Passage shown>
++++++++++
Another new power analyzer, the Model PPA2500 KinetiQ from Newtons4th Ltd., also addresses higher frequency applications but features power monitoring capabilities as well. Sampling at 2.2 MS/s on all channels, recording up to 8,000 acquisitions, and real-time datalogging suit power monitoring well. However, a 0.04% basic accuracy, torque and speed ports, and harmonics computation to the 76th are high-performance power analyzer functions.
Summary
Electrical power quality is critical to most industries as well as consumers. Monitoring power usage and quality provides the information needed to reduce costs and solve equipment operating problems. Depending on the type of power disturbance and the reasons you have chosen to monitor, one instrument may be more appropriate than another.
Monitoring implies an extended period of time although it may be possible to understand a problem very quickly using the color graphical displays in many modern instruments. Voltage and current waveforms are presented in an oscilloscope-type format, three-phase signals are displayed on a phasor diagram, data preceding a transient event can be examined, and a full complement of trend data is available.
Should you need to monitor power quality for a long time, some instruments have built-in hard disk drives, and others support flash memory cards. In either case, hundreds of megabytes or even gigabytes of storage are available.
Improving efficiency and reducing standby power have become important goals for power supply and equipment designers. According to a recent Xitron technical bulletin, billions of external AC/DC power supplies are being used in the United States alone. Although each may account for only a few tens of watts, together they represent as much as 6% of the total power used.
++++++++++
Task to carry out> Retype the power monitoring passage above word for word, starting at "Another new power" and ending at "power analyzer functions.".

Raw data>
++++++++++
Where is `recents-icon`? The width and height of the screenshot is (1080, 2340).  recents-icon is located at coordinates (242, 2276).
++++++++++
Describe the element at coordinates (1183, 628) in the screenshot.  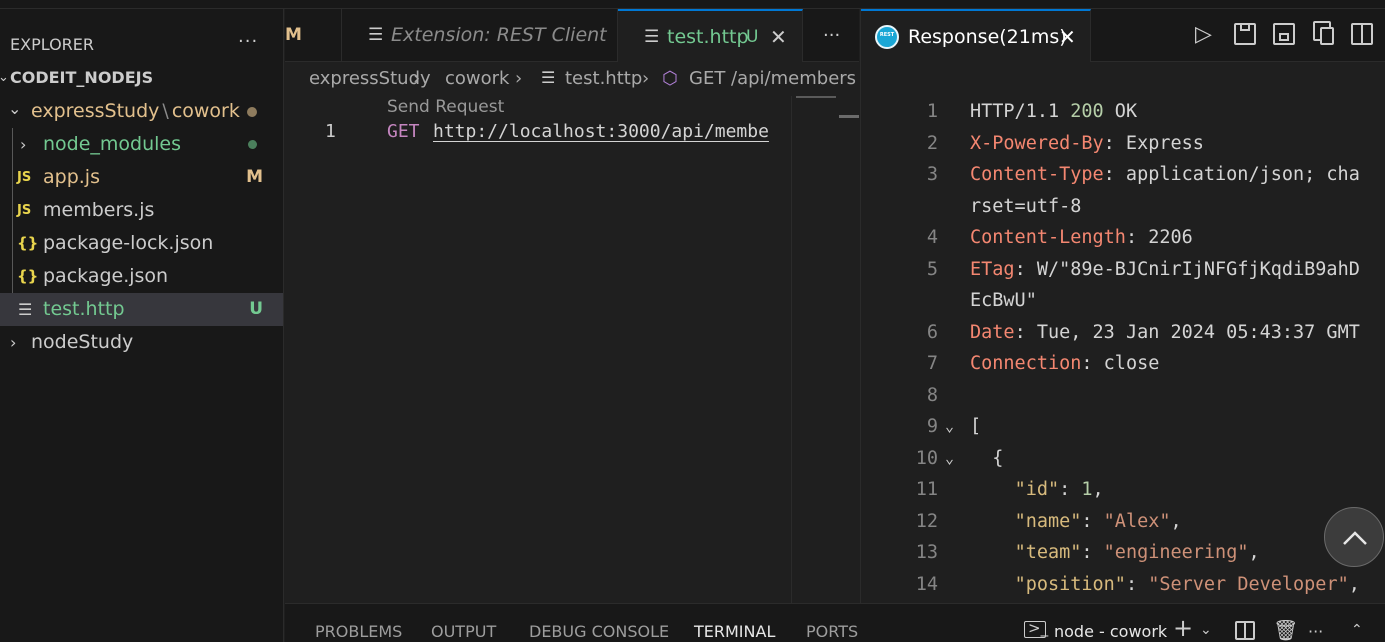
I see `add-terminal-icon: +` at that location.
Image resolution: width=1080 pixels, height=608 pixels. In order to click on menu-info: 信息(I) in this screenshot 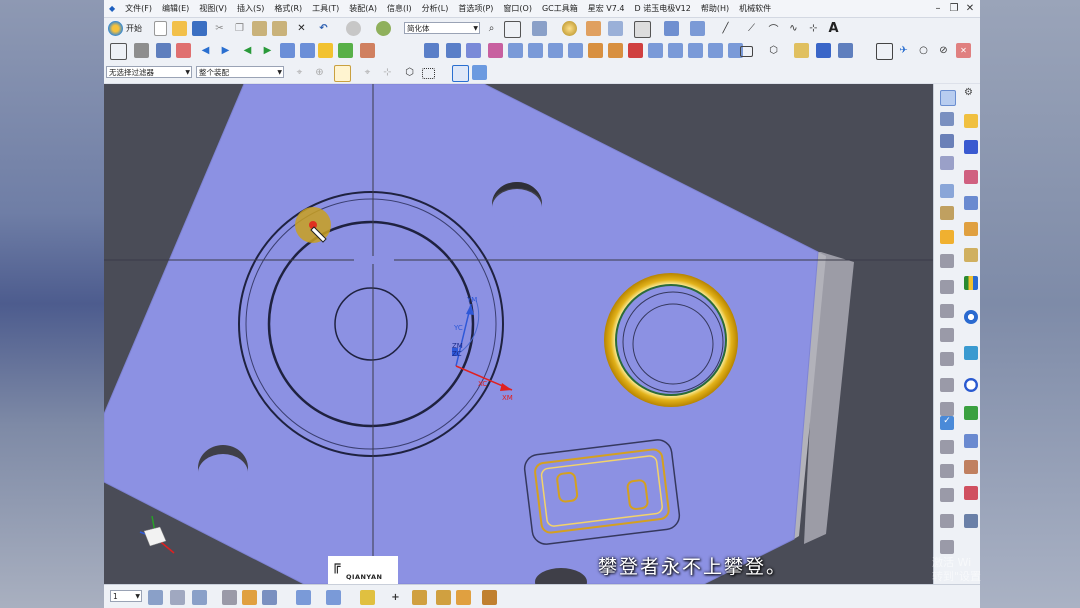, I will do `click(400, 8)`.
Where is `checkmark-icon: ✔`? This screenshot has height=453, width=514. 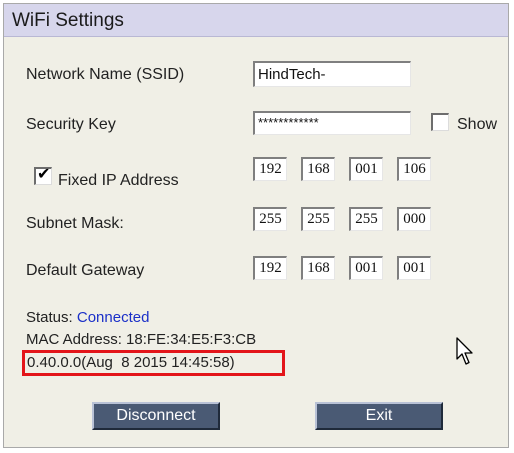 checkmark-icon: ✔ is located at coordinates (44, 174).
++++++++++
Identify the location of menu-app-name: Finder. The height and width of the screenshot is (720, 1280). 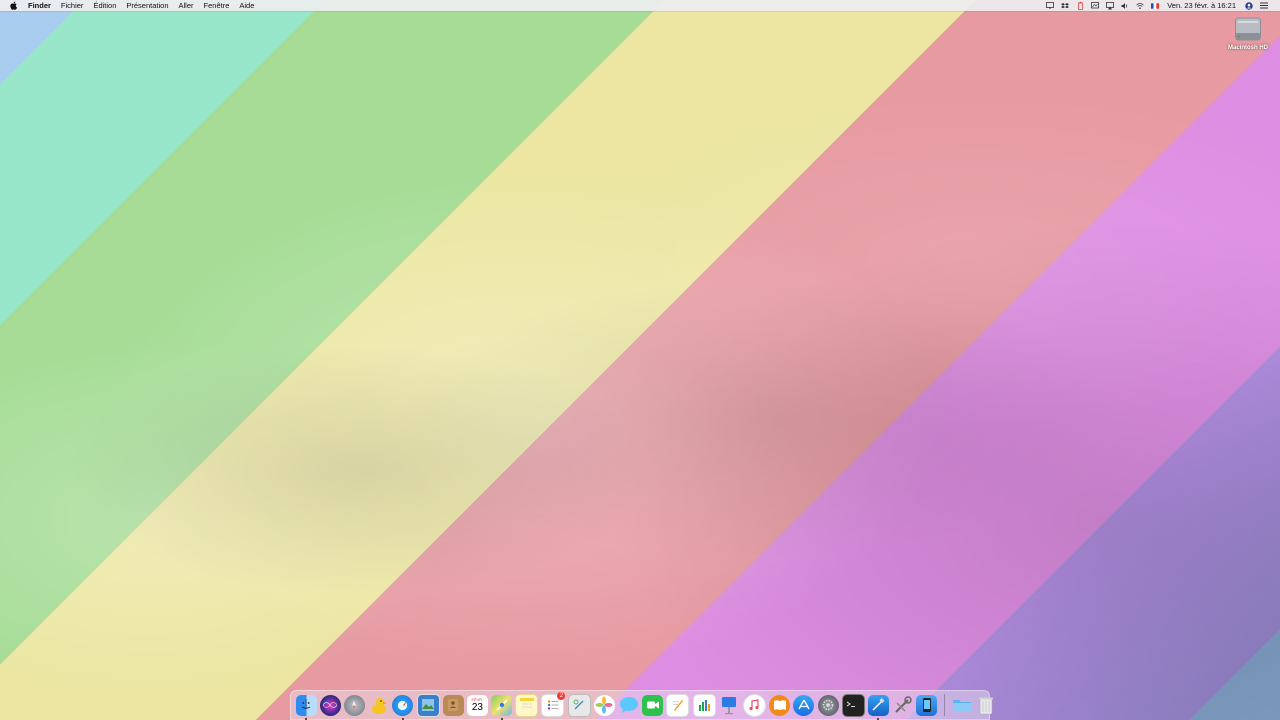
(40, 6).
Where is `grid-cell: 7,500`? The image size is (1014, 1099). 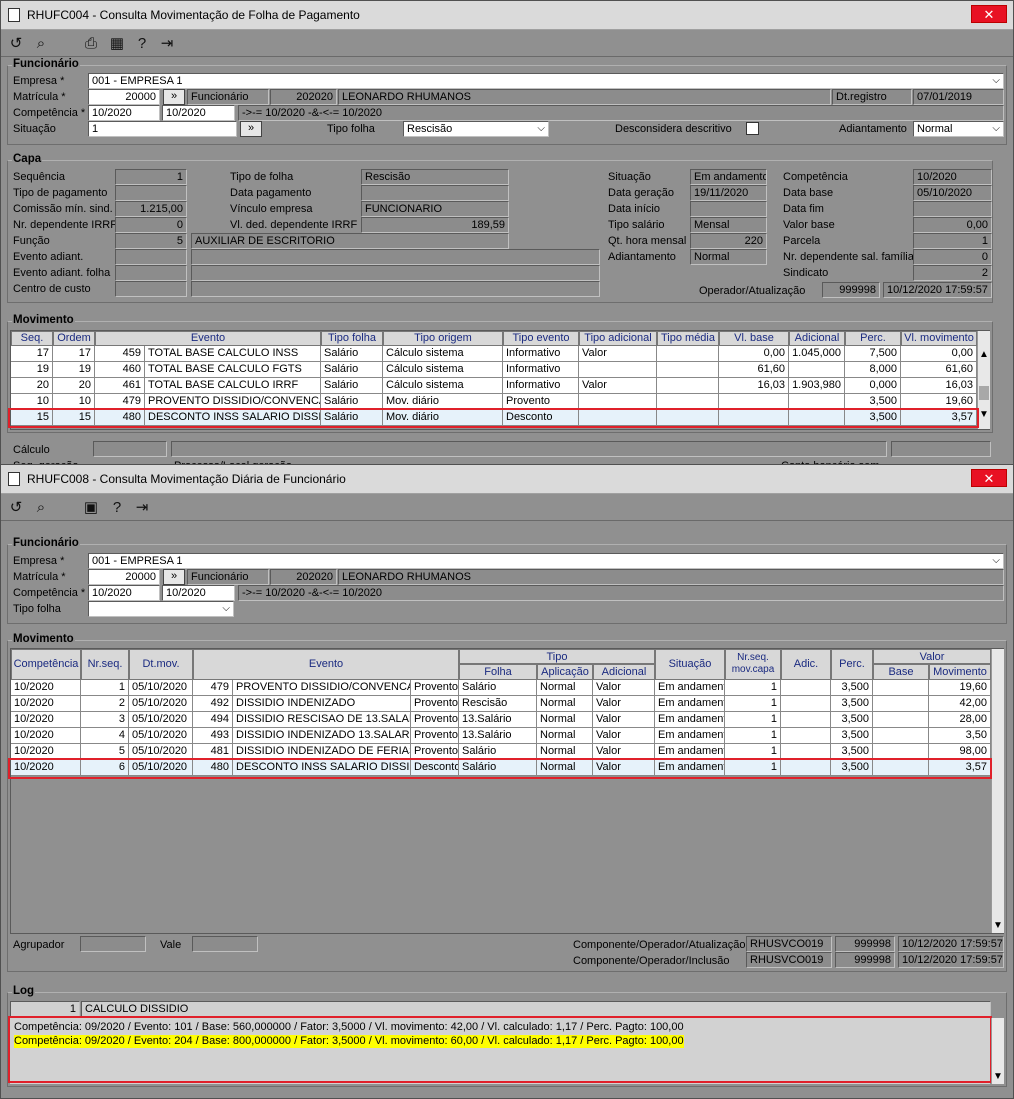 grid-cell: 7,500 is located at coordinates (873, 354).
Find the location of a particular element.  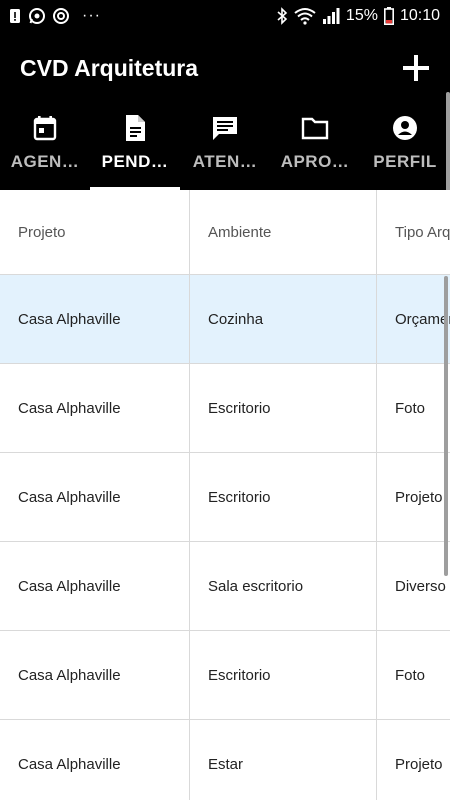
++++++++++
Answer area>
Another new power analyzer, the Model PPA2500 KinetiQ from Newtons4th Ltd., also addresses higher frequency applications but features power monitoring capabilities as well. Sampling at 2.2 MS/s on all channels, recording up to 8,000 acquisitions, and real-time datalogging suit power monitoring well. However, a 0.04% basic accuracy, torque and speed ports, and harmonics computation to the 76th are high-performance power analyzer functions.